The thief shook his head.

"No," he said.

He would not give up his breath. Not for an orchard of trees, not for a nation of despairing faces. He turned his back on Muranowski Square and its plaintive ghosts. The soldiers were shouting nearby: soon they would arrive. He looked back toward the hotel. The penthouse corridor was still there, across the doorstep of a bombed house: a surreal juxtaposition of ruin and luxury. He crossed the rubble toward it, ignoring the soldiers' orders for him to halt. Vasiliev's cries were loudest, however. "Bastard!" he screeched. The thief blocked his curses and stepped out of the square and back into the heat of the hallway, raising his gun as he did so.

"Old news," he said, "you don't scare me with it." Mamoulian was still standing at the other end of the corridor; the minutes the thief had spent in the square had not elapsed here. "I'm not afraid!" Whitehead shouted. "You hear me, you soulless bastard? I'm not afraid!" He fired again, this time at the European's head. The shot hit his cheek. Blood came. Before Whitehead could fire again, Mamoulian retaliated.

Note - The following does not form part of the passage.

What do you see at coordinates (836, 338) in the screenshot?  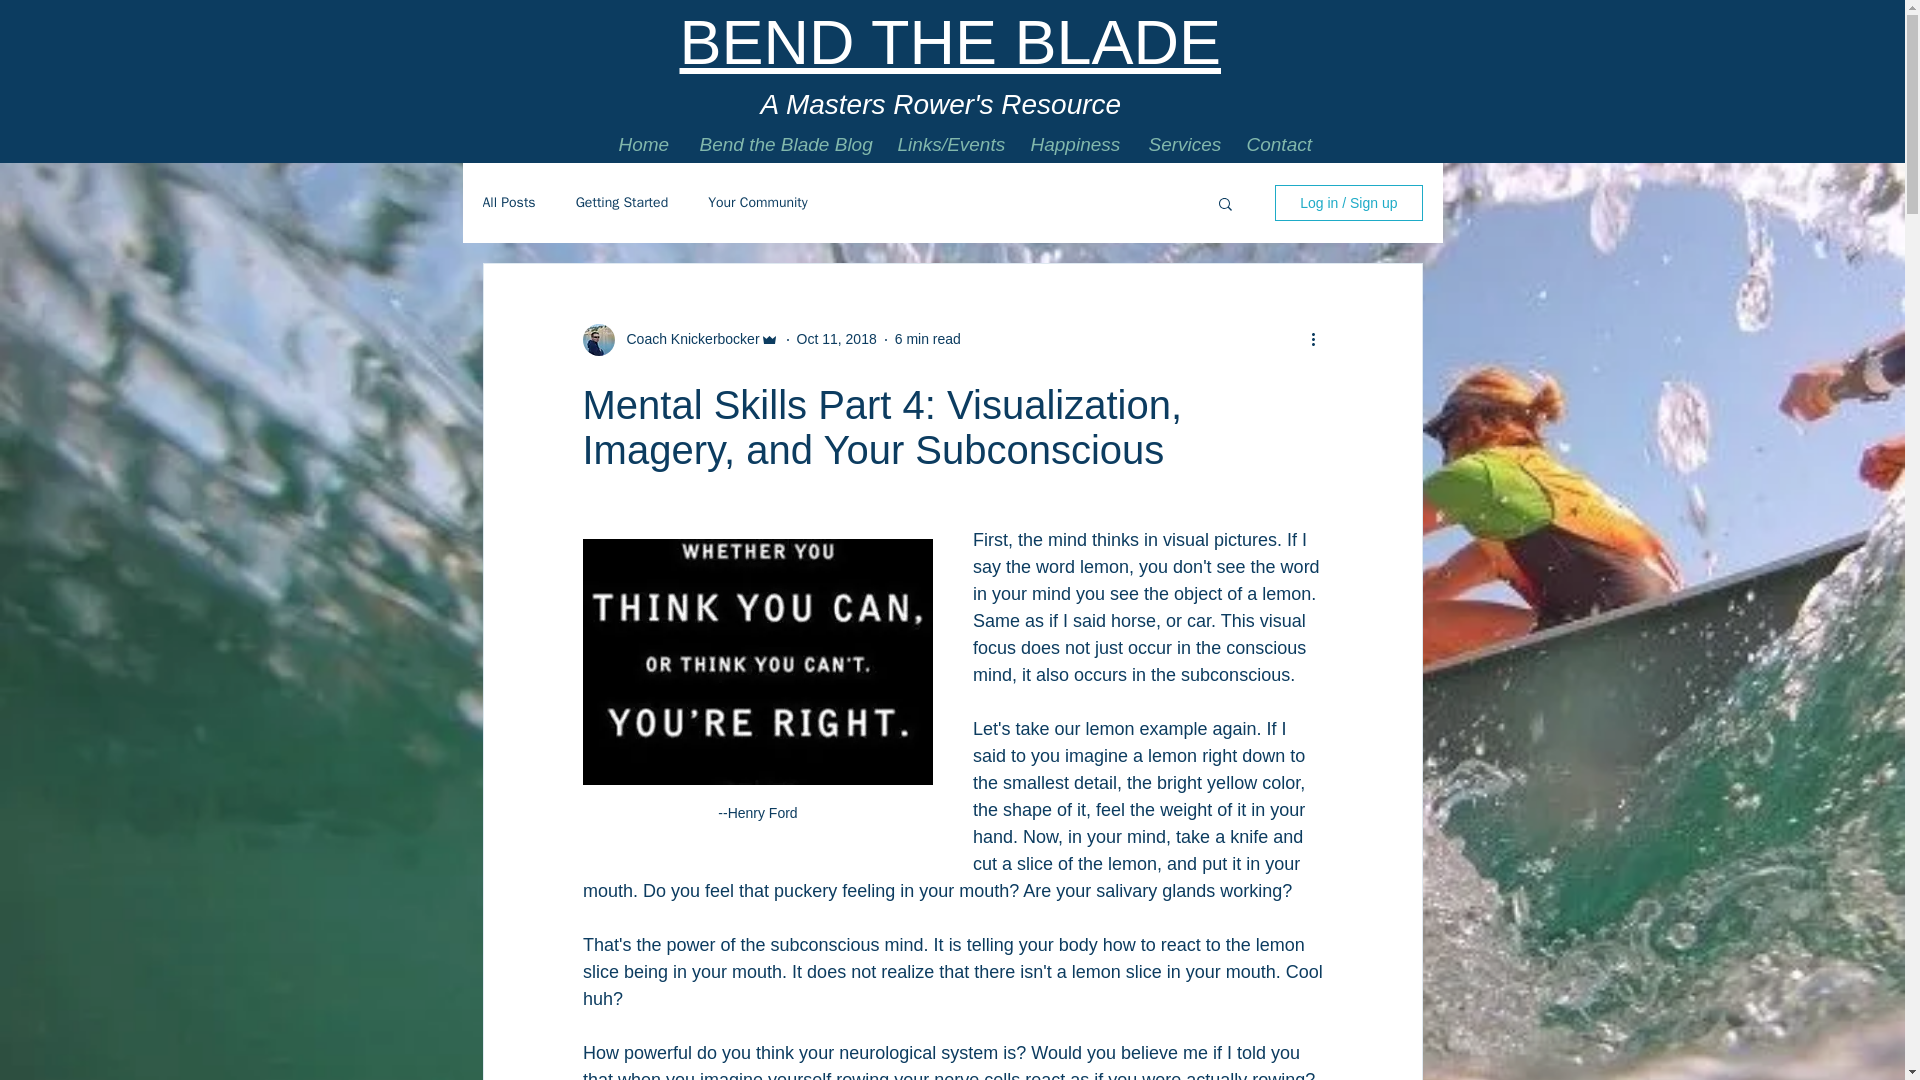 I see `Oct 11, 2018` at bounding box center [836, 338].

"There are no limits," he said, his voice trembling, "to what I shall do!"

His thought caught the thief by the throat, and twisted. The old man's limbs convulsed; the gun flew out of his hand; his bladder and bowels failed him. Behind him, in the square, the ghosts began to applaud. The tree shook itself with such vehemence that the few blossoms it still carried were swept into the air. Some of them flew toward the door, melting on the threshold of past and present, like snowflakes. Whitehead fell against the wall. Out of the corner of his eye he caught sight of Evangeline, spitting blood at him. He began to slide down the wall, his body jangled as if in the throes of a grand mal. He let out one word through his rattling jaws. He said:

"No!"

On the bathroom floor Marty heard the denial howled out. He tried to stir himself, but his consciousness was sluggish, and his beaten body ached from scalp to skin. Taking hold of the bath, he hoisted himself to his knees. He'd clearly been forgotten: his part in the proceedings was purely comic relief. He tried to stand, but his lower limbs were traitorous; they buckled beneath him, and he fell again, feeling every bruise on impact.